## begin PROVIDED MATERIAL

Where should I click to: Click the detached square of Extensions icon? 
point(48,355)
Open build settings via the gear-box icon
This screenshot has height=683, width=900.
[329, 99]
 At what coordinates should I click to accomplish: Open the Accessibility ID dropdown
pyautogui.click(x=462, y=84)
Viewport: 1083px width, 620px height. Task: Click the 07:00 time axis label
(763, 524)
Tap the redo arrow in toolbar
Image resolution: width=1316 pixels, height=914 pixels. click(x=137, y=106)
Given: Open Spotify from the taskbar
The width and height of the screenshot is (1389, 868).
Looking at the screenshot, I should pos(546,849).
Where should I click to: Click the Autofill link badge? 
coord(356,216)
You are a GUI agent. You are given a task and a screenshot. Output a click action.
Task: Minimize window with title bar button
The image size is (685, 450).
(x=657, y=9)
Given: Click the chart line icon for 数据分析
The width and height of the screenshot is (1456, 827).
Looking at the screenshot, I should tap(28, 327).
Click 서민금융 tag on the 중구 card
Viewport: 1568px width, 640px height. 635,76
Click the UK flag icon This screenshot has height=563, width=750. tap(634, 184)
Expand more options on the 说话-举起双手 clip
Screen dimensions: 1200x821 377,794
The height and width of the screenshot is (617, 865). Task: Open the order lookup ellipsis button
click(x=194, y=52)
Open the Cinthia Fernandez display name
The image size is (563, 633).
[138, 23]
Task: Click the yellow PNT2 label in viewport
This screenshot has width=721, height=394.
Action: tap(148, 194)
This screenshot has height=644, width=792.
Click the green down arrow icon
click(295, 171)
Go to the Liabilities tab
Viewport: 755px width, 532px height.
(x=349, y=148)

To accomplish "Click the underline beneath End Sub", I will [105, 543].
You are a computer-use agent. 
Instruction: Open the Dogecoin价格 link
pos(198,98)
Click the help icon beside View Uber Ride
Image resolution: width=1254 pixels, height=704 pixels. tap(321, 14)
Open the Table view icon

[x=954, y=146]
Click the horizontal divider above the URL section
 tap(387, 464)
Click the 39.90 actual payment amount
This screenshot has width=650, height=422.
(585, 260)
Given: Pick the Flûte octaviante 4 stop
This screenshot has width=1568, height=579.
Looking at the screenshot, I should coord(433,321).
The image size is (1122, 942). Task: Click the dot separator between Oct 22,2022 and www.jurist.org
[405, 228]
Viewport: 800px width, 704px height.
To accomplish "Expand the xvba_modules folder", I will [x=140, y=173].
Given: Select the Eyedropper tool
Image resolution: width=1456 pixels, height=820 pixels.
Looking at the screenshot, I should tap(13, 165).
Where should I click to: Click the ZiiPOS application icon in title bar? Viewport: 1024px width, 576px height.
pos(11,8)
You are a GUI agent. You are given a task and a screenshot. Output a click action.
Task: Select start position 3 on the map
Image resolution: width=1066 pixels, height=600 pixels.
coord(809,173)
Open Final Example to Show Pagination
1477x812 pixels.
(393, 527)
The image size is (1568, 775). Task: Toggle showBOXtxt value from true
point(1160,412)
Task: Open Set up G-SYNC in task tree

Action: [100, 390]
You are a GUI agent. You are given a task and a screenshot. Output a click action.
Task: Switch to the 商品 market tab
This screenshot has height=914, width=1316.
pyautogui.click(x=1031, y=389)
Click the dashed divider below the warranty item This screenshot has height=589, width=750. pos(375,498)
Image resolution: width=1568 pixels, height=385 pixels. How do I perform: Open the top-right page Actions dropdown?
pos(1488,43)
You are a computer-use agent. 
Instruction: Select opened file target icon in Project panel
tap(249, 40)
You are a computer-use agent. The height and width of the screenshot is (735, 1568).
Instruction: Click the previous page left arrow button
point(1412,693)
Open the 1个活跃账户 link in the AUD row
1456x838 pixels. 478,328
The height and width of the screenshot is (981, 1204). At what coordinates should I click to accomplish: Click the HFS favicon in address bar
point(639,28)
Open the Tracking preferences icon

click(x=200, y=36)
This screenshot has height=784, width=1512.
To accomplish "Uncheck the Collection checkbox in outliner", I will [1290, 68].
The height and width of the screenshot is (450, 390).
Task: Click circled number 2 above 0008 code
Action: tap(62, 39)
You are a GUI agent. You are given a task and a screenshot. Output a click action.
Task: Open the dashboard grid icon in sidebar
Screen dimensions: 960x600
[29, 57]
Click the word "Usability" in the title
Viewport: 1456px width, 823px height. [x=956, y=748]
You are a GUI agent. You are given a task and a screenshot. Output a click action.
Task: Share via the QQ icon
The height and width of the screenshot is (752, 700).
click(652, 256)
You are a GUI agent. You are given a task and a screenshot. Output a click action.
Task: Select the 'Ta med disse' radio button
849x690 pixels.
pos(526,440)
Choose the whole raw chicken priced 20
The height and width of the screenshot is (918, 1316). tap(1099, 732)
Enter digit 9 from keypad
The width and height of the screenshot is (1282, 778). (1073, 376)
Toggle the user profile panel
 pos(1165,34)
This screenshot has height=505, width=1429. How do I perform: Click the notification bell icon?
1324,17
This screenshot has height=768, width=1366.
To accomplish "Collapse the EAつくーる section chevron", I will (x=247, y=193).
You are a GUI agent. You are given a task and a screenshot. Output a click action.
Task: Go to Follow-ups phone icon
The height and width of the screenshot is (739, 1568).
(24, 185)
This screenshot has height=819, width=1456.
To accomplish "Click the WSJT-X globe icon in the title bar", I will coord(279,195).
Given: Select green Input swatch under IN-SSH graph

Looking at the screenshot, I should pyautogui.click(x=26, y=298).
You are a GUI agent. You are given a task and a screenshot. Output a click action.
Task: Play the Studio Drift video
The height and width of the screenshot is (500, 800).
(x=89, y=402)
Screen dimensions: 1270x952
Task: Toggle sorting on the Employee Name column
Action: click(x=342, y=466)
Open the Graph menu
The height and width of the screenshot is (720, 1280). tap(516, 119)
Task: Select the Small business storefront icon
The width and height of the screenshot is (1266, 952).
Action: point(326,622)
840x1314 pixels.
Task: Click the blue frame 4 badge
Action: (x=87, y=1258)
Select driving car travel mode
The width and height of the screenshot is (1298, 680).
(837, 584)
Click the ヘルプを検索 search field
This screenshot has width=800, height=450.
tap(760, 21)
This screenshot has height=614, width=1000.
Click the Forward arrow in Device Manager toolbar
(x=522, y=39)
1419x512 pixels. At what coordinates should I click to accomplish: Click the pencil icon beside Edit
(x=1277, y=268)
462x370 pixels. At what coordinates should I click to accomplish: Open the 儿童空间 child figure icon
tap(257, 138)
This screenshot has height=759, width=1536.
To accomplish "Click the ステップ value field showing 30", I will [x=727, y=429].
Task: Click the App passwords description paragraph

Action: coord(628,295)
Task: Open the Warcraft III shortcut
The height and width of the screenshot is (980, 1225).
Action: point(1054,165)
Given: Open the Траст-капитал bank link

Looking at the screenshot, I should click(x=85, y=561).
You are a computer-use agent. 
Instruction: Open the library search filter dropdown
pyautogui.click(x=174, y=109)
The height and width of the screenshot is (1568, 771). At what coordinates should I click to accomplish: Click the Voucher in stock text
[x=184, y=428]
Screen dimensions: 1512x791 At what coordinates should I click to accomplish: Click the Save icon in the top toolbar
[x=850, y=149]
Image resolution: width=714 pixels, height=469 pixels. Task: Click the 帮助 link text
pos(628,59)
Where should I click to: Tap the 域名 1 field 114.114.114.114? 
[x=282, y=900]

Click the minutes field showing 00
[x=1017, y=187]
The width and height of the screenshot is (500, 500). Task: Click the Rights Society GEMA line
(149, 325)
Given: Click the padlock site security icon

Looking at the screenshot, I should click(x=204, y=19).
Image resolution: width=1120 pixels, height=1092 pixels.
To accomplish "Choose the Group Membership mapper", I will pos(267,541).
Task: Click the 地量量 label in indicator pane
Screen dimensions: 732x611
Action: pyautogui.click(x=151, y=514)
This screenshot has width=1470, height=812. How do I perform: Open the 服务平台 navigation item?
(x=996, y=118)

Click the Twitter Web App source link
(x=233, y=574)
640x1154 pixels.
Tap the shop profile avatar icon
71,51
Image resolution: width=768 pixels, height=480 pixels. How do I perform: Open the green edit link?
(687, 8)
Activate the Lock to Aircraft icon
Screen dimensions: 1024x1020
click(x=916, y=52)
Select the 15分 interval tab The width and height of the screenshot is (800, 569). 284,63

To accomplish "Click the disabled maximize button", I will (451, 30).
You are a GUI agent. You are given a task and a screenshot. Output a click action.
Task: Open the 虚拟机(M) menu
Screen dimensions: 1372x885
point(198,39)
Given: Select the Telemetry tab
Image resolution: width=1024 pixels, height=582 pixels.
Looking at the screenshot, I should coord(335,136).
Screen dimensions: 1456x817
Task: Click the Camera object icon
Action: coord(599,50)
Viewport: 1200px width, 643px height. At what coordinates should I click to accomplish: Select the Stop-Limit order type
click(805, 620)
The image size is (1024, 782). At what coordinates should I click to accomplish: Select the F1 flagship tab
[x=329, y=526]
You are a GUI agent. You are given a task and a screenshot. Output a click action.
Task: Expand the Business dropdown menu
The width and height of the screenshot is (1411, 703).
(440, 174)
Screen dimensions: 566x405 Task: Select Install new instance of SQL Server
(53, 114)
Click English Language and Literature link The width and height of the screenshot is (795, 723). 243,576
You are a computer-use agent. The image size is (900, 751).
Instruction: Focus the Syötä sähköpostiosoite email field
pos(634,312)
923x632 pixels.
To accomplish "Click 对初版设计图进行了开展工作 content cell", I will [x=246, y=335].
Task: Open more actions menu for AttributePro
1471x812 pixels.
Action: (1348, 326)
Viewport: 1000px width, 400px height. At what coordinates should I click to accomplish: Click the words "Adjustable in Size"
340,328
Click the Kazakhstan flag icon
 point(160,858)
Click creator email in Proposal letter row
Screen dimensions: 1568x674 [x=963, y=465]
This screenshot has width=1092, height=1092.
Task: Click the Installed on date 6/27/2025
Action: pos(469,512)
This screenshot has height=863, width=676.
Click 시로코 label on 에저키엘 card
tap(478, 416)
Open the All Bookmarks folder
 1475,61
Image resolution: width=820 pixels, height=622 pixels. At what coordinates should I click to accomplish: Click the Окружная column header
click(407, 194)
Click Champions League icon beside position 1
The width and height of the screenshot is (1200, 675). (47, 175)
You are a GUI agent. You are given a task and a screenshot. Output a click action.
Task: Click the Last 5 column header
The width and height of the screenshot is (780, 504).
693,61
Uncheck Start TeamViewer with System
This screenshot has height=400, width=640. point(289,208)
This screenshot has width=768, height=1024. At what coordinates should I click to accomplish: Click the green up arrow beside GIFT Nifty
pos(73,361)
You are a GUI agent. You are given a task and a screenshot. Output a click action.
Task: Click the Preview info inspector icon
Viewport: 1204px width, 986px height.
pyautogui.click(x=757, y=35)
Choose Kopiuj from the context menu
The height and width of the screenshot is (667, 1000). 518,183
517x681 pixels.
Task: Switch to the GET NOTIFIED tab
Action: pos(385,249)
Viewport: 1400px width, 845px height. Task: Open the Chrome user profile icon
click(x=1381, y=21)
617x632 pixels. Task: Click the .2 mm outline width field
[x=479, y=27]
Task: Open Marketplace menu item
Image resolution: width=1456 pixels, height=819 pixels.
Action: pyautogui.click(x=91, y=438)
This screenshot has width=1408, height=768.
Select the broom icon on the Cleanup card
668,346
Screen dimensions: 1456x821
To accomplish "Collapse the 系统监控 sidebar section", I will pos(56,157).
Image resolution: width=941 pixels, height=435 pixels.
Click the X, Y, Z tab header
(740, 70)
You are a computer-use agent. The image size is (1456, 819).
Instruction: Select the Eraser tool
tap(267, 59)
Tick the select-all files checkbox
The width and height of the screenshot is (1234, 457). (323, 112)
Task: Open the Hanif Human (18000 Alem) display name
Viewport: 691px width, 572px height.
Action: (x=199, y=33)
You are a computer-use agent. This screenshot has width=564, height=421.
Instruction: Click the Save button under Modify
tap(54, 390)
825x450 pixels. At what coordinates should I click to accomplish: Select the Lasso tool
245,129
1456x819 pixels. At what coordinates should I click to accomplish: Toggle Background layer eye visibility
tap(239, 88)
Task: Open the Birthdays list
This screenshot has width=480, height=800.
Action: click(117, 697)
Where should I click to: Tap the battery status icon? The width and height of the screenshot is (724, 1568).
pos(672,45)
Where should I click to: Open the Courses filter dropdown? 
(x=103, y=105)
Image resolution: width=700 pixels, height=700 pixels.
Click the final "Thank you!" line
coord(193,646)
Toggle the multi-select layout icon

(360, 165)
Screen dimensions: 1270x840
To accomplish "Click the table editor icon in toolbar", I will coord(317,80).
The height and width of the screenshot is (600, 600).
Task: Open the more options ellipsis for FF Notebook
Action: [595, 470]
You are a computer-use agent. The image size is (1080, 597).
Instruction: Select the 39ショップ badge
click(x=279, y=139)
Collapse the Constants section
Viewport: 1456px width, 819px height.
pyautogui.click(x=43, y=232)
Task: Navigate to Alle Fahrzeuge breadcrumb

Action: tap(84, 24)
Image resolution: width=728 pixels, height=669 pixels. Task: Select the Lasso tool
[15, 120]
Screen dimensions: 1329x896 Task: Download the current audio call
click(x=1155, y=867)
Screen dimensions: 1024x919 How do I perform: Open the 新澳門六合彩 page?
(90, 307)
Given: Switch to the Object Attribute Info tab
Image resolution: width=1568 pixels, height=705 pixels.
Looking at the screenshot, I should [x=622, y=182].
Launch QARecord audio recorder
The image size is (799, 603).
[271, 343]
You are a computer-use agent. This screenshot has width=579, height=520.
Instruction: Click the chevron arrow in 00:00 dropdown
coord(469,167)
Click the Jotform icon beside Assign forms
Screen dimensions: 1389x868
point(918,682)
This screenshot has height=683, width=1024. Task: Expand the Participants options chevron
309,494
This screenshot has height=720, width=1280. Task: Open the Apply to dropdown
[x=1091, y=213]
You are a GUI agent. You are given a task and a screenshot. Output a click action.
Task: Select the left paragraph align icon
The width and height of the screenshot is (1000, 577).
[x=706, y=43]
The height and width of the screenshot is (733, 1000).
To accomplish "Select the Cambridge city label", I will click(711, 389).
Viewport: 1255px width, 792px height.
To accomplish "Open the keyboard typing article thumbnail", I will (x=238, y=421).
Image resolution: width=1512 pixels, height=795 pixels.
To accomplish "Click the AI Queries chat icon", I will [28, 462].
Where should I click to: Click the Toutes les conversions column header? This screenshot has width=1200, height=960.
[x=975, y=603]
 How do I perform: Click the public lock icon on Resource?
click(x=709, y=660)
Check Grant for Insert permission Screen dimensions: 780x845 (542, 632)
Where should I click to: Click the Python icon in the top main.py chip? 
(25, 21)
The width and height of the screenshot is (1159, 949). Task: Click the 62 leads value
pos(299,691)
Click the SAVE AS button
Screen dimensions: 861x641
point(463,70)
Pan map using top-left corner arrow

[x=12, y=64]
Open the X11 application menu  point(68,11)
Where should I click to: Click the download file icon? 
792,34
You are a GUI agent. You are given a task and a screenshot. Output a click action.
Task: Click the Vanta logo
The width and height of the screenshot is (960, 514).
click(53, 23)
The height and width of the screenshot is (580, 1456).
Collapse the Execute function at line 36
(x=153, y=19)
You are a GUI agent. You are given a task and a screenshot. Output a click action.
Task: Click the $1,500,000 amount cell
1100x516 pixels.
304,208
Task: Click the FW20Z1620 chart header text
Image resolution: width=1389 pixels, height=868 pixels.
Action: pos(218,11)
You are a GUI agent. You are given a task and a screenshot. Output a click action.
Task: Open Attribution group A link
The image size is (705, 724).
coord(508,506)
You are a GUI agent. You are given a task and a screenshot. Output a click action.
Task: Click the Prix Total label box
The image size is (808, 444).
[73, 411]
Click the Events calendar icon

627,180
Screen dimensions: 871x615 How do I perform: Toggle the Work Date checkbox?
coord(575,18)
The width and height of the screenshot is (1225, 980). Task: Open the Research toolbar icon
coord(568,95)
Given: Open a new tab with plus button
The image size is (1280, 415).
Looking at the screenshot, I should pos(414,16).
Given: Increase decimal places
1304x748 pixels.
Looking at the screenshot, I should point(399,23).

## end PROVIDED MATERIAL

INSTRUCTIONS FOR THE TASK: Render the rows from the line containing "The image size is (1122, 942)." to the line containing "click(x=200, y=36)" as a JSON list of strings, with one string per line and blank lines omitted.

OUTPUT BELOW:
[
  "The image size is (1122, 942). Task: Click the dot separator between Oct 22,2022 and www.jurist.org",
  "[405, 228]",
  "Viewport: 800px width, 704px height.",
  "To accomplish \"Expand the xvba_modules folder\", I will [x=140, y=173].",
  "Given: Select the Eyedropper tool",
  "Image resolution: width=1456 pixels, height=820 pixels.",
  "Looking at the screenshot, I should tap(13, 165).",
  "Where should I click to: Click the ZiiPOS application icon in title bar? Viewport: 1024px width, 576px height.",
  "pos(11,8)",
  "You are a GUI agent. You are given a task and a screenshot. Output a click action.",
  "Task: Select start position 3 on the map",
  "Image resolution: width=1066 pixels, height=600 pixels.",
  "coord(809,173)",
  "Open Final Example to Show Pagination",
  "1477x812 pixels.",
  "(393, 527)",
  "The image size is (1568, 775). Task: Toggle showBOXtxt value from true",
  "point(1160,412)",
  "Task: Open Set up G-SYNC in task tree",
  "Action: [100, 390]",
  "You are a GUI agent. You are given a task and a screenshot. Output a click action.",
  "Task: Switch to the 商品 market tab",
  "This screenshot has height=914, width=1316.",
  "pyautogui.click(x=1031, y=389)",
  "Click the dashed divider below the warranty item This screenshot has height=589, width=750. pos(375,498)",
  "Image resolution: width=1568 pixels, height=385 pixels. How do I perform: Open the top-right page Actions dropdown?",
  "pos(1488,43)",
  "You are a computer-use agent. ",
  "Instruction: Select opened file target icon in Project panel",
  "tap(249, 40)",
  "You are a computer-use agent. The height and width of the screenshot is (735, 1568).",
  "Instruction: Click the previous page left arrow button",
  "point(1412,693)",
  "Open the 1个活跃账户 link in the AUD row",
  "1456x838 pixels. 478,328",
  "The height and width of the screenshot is (981, 1204). At what coordinates should I click to accomplish: Click the HFS favicon in address bar",
  "point(639,28)",
  "Open the Tracking preferences icon",
  "click(x=200, y=36)"
]